Naturalmente, as residentes de casas de repouso pioram e morrem com ou sem cirurgia. Mas era exatamente esse o ponto, Rita explicou:
— Estamos submetendo à hospitalização e à cirurgia pessoas que tinham propensão a morrer de outras causas — disse ela, citando os riscos desses procedimentos invasivos, que incluem infecção, quedas e delírio. — Operando-as, diminuímos sua qualidade de vida nos dias que lhes restam.
Com a noção mais clara dos riscos envolvidos, as pacientes e suas famílias podem optar por tratamentos menos invasivos. Terapia hormonal, como o tamoxifeno ou inibidores da aromatase tomados por via oral retardam a progressão de certos tipos de tumores. A radiação também pode controlar os tumores, com menos riscos do que a intervenção cirúrgica.
Nos casos em que o tumor cresce através da pele e causa dor ou hemorragia, é claro, a cirurgia torna-se uma resposta paliativa.
Mas demora mais de 10 anos para prevenir uma única morte decorrente de câncer de mama dentre mil pacientes examinados, se estão na média de risco. Assim, os pesquisadores dizem que as mamografias (e exames de câncer do colo do útero, que envolve um intervalo de tempo semelhante) têm maior utilidade para pacientes que tenham uma expectativa de vida maior do que uma década.
Poucas mulheres em asilos viverão tanto tempo. Muitas das que desenvolvem câncer de mama não manifestarão qualquer sintoma e nunca teriam conhecimento da doença se não fosse por exames físicos e mamografias.
Como qualquer teste ou procedimento, a mamografia envolve riscos: exames adicionais, biópsias, complicações causadas pelas biópsias e pelo tratamento, sem contar a ansiedade que é gerada por todo este processo.
A Força-Tarefa de Saúde Preventiva dos Estados Unidos não recomenda mamografias em mulheres com mais de 75 anos, porque não há provas suficientes para avaliar os possíveis benefícios e danos. Mulheres mais velhas têm sido excluídas de exames clínicos.
Uma vez que muitas idosas continuam realizar a mamografia disciplinadamente por décadas, Mara desenvolveu um livreto chamado Será que Devo Continuar a Fazer Mamografias?.
Ela explica os procedimentos, ajudando as mulheres a avaliar os fatores relevantes de saúde, apontando que, para aquelas que têm mais de 75 anos, o diagnóstico previne apenas uma morte por câncer de mama dentre mil mulheres examinadas em um período de cinco anos e gera também 100 falsos positivos. (Há também uma versão do livreto para aquelas com mais de 85 anos).
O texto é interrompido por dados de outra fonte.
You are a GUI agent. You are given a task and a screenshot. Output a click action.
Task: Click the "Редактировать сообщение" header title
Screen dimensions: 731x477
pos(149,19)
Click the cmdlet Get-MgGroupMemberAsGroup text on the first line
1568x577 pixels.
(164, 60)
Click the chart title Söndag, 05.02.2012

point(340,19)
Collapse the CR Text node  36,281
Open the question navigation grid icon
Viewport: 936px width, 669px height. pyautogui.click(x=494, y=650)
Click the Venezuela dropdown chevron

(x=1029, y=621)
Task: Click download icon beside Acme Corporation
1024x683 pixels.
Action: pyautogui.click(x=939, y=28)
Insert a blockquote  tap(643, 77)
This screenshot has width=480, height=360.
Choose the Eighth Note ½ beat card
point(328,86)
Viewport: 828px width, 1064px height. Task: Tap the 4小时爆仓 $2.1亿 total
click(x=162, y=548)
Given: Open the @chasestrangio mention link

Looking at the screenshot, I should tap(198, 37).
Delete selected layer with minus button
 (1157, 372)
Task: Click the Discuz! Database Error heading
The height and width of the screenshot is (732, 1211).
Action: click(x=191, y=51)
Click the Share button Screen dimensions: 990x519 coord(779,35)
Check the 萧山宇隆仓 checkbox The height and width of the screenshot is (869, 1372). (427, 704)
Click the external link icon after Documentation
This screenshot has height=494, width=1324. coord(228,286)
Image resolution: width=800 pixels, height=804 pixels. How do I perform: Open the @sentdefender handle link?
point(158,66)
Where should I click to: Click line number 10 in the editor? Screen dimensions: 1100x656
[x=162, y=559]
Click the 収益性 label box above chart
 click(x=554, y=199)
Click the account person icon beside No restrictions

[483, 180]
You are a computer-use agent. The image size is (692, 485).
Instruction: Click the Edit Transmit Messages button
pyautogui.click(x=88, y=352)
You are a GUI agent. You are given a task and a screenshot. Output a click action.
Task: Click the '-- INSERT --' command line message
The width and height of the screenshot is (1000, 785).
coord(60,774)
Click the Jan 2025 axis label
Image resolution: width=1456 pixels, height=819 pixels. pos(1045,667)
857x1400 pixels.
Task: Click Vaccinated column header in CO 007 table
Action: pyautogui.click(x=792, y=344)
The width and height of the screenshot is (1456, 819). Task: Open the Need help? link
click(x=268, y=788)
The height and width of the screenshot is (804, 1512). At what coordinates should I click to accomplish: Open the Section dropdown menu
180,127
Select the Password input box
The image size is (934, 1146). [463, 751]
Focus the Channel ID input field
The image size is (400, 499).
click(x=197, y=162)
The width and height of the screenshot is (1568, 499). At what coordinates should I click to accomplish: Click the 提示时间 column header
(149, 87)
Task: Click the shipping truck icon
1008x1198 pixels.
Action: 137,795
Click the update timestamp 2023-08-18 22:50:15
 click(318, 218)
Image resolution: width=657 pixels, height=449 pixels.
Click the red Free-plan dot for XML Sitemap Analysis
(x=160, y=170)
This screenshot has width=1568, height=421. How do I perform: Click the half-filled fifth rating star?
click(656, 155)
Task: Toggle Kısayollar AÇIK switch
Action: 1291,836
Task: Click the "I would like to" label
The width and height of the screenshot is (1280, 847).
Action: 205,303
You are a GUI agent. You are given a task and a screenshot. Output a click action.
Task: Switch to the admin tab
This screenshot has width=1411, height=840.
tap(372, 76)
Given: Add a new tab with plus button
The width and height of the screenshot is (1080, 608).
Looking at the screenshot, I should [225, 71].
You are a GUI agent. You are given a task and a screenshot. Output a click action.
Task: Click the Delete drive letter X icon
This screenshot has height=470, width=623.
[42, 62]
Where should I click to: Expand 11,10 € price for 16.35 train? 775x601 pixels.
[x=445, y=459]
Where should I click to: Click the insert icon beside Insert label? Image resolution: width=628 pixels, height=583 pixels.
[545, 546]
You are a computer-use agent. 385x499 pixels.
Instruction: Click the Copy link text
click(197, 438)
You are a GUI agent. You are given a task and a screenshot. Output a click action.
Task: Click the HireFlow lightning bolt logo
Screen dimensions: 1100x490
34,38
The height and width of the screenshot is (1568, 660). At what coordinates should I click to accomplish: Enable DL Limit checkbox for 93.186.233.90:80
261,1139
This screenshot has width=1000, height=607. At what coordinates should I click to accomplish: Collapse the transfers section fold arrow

Tendo distribuído sua publicação para 45 mulheres, Mara observou que houve algum impacto. Depois da leitura, elas tinham mais conhecimento e maior propensão a discutir a decisão com seus médicos. No entanto, 60% ainda continuaram a realizar a mamografia.
Desde então, ela realizou um estudo mais amplo, que está em preparo, envolvendo 541 pacientes acima de 75 anos. Neste caso, os resultados preliminares também mostram que a proporção das que se submeteram à mamografia caiu um pouco depois de ler o livreto, de 61% para 56% – uma queda modesta que demonstra a relutância em interromper os exames.
As mulheres estudadas não eram residentes de asilos e pode fazer sentido para elas usar outros critérios além de idade para tomar essa decisão. Rita realizou cirurgias de câncer de mama em pacientes entre seus 50 e 60 anos, por exemplo, que tinham problemas médicos sérios de antemão, levando a complicações preocupantes depois. Mas também operou pacientes saudáveis que tinham seus 80 anos e que se recuperaram bem.
No entanto, aquelas que residem em asilos já têm uma saúde debilitada.
— É provável que a cirurgia não as ajude a viver por mais tempo e certamente não possibilitou que vivessem melhor — explicou Mara.
Quanto à sua avó, Annie Krause, ela recusou a biópsia e Mara apoiou sua decisão.
— Em uma senhora de 98 anos de idade provavelmente devia ser câncer de mama mesmo. Mas ela não queria mais intervenções médicas. Estava focada em otimizar sua qualidade de vida — contou.
Annie morreu dois anos depois, por conta de um derrame.